- Tasks to perform:
(a) Print the passage on Marianopolis College word for word, beginning at the words "Marianopolis College is" and stopping after the words "Athletic Association (CCAA).".
(b) Carry on the passage on Marianopolis College from its final sentence.
-- Start of Excerpt to read --
Marianopolis College is a private English-language college in the Canadian province of Quebec. Located in Westmount, Quebec, it is an anglophone college with a student body over 2,000. The General and Vocational Education College, known as a CEGEP, is affiliated with the Association des collèges privés du Québec (ACPQ), Association of Canadian Community Colleges (ACCC) and Canadian Colleges Athletic Association (CCAA).

Campus
The college's current site is at 4873 Westmount Ave in Westmount, between Vendôme and Villa-Maria metro stations. The current campus contains 12 wings and includes two gyms, one fitness center, one dance studio, over four computer labs, and multiple science laboratories. Furthermore, the library was renovated in the summer of 2013 and once again in the winter of 2018, now offering a more open workspace for students with improved ventilation. A cafeteria is present on campus, as well as the general convenience store "Wayne's World". The campus also includes a large auditorium suited for conferences, concerts and presentations.

Prior to April 2007, it was situated at 3880 Côte-des-Neiges, which has been converted into a luxury apartment project known as "M sur la Montagne".
-- End of Excerpt to read --
-- Start of Data extract --
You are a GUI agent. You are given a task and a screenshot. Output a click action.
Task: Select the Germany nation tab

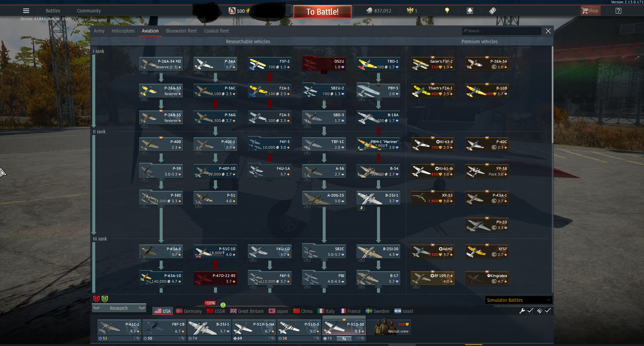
-- End of Data extract --
- Per-task outputs:
(a)
Marianopolis College is a private English-language college in the Canadian province of Quebec. Located in Westmount, Quebec, it is an anglophone college with a student body over 2,000. The General and Vocational Education College, known as a CEGEP, is affiliated with the Association des collèges privés du Québec (ACPQ), Association of Canadian Community Colleges (ACCC) and Canadian Colleges Athletic Association (CCAA).

(b)
Programs
The college offers pre-university programs (not to be confused with community colleges in other provinces or in the U.S.A), which take two years to complete and cover the subject matters which roughly correspond to the additional year of high school given elsewhere in Canada and introductory first-year university curriculum in preparation for a chosen field in university. Accordingly, graduates may, in certain circumstances, receive advance credit of up to one full year in some disciplines when enrolling in universities outside the province of Quebec. However, Marianopolis does not offer technical (skilled trade) programs, nor adult (continuing) education, unlike many other colleges.

While the college primarily offers two-year pre-university programs leading to a Diploma of Collegial Studies (DEC), several three-year double-DEC programs are also available.  These programs allow students to combine music with Science, Social Science or Arts.
It constitutes one of the most prestigious CEGEPs in the province of Quebec.

History
The school inception can be traced back to Marguerite Bourgeoys, the founder of the Notre-Dame Congregation and founder of the first school in New France in 1658.

The school was founded in 1908 as the bilingual Notre Dame Ladies College, the first institution of higher learning for English-speaking Catholic women in Quebec. Initially, it offered degrees through Université Laval, the first being offered three years after the college's founding. The degree-granting agreement was later transferred to Université de Montréal. In 1926, the school was renamed Marguerite Bourgeoys College.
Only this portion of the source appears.